Re: [patch] mm, memcg: provide a stat to describe reclaimable memory

From: David Rientjes <rientjes@google.com>
To: Chris Down <chris@chrisdown.name>
Cc: Andrew Morton <akpm@linux-foundation.org>,
	Yang Shi <shy828301@gmail.com>,  Michal Hocko <mhocko@kernel.org>,
	Shakeel Butt <shakeelb@google.com>,
	 Yang Shi <yang.shi@linux.alibaba.com>,
	Roman Gushchin <guro@fb.com>,  Greg Thelen <gthelen@google.com>,
	Johannes Weiner <hannes@cmpxchg.org>,
	 Vladimir Davydov <vdavydov.dev@gmail.com>,
	cgroups@vger.kernel.org,  linux-mm@kvack.org
Subject: Re: [patch] mm, memcg: provide a stat to describe reclaimable memory
Date: Fri, 17 Jul 2020 12:37:57 -0700 (PDT)	[thread overview]
Message-ID: <alpine.DEB.2.23.453.2007171226310.3398972@chino.kir.corp.google.com> (raw)
In-Reply-To: <20200717121750.GA367633@chrisdown.name>

On Fri, 17 Jul 2020, Chris Down wrote:

> > With the proposed anon_reclaimable, do you have any reliability concerns?
> > This would be the amount of lazy freeable memory and memory that can be
> > uncharged if compound pages from the deferred split queue are split under
> > memory pressure.  It seems to be a very precise value (as slab_reclaimable
> > already in memory.stat is), so I'm not sure why there is a reliability
> > concern.  Maybe you can elaborate?
> 
> Ability to reclaim a page is largely about context at the time of reclaim. For
> example, if you are running at the edge of swap, at a metric that truly
> describes "reclaimable memory" will contain vastly different numbers from one
> second to the next as cluster and page availability increases and decreases.
> We may also have to do things like look for youngness at reclaim time, so I'm
> not convinced metrics like this makes sense in the general case.
...
> Again, I'm curious why this can't be solved by artificial workingset
> pressurisation and monitoring. Generally, the most reliable reclaim metrics
> come from operating reclaim itself.
> 

Perhaps this is best discussed in the context I gave in the earlier 
thread: imagine a thp-backed heap of 64MB and then a malloc implementation 
doing MADV_DONTNEED over all but one page in every one of these 
pageblocks.

On a 4.3 kernel, for example, memory.current for the heap segment is now 
(64MB / 2MB) * 4KB = 128KB because we have synchronous splitting and 
uncharging of the underlying hugepage.  On a 4.15 kernel, for example, 
memory.current is still 64MB because the underlying hugepages are still 
charged to the memcg due to deferred split queues.

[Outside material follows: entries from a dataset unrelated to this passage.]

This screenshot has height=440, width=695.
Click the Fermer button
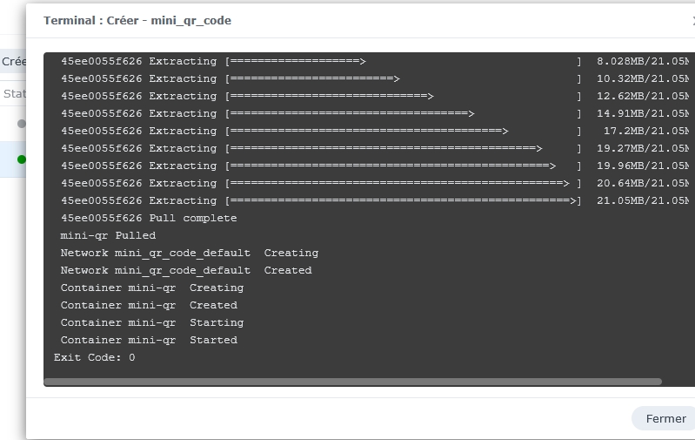665,418
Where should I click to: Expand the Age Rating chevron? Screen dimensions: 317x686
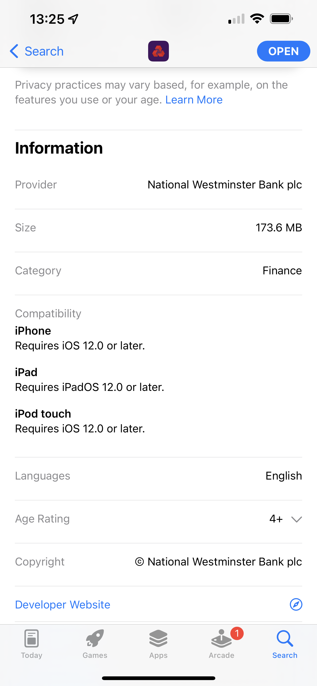[296, 519]
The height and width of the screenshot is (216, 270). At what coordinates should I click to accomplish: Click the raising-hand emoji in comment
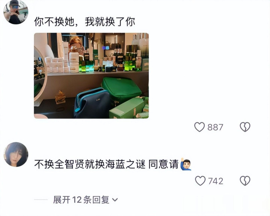click(x=186, y=164)
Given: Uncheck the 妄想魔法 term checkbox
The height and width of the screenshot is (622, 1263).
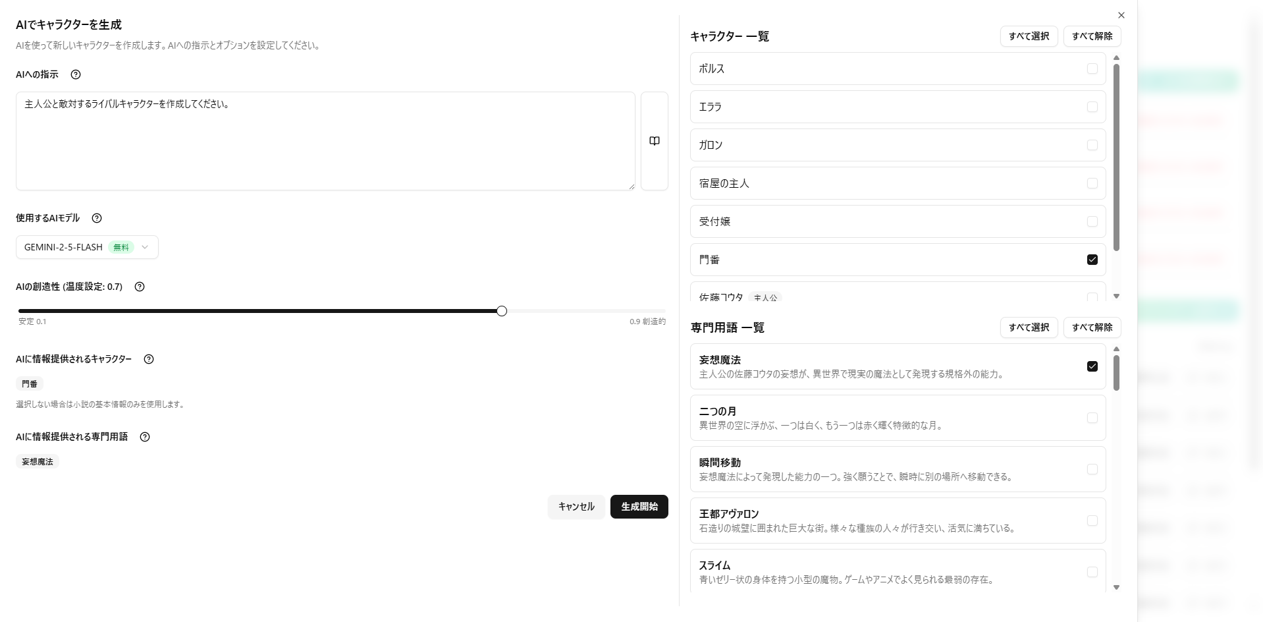Looking at the screenshot, I should tap(1092, 366).
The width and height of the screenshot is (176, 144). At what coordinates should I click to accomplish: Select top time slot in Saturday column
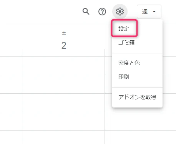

For any application that monitors this, pressurization is not going to 
help: the memory will be reclaimed under memcg pressure but we aren't 
facing that pressure yet.  Userspace could identify this as a memory leak 
unless we describe what anon memory is actually reclaimable in this 
context (including on systems without swap).  For any entity that uses 
this information to infer if new work can be scheduled in this memcg (the 
reason MemAvailable exists in /proc/meminfo at the system level), this is 
now dramatically skewed.

At worse, on a swapless system, this memory is seen from userspace as 
unreclaimable because it's charged anon.

Do you have other suggestions for how userspace can understand what anon 
is reclaimable in this context before encountering memory pressure?  If 
so, it may be a great alternative to this: I haven't been able to think of 
such a way other than an anon_reclaimable stat.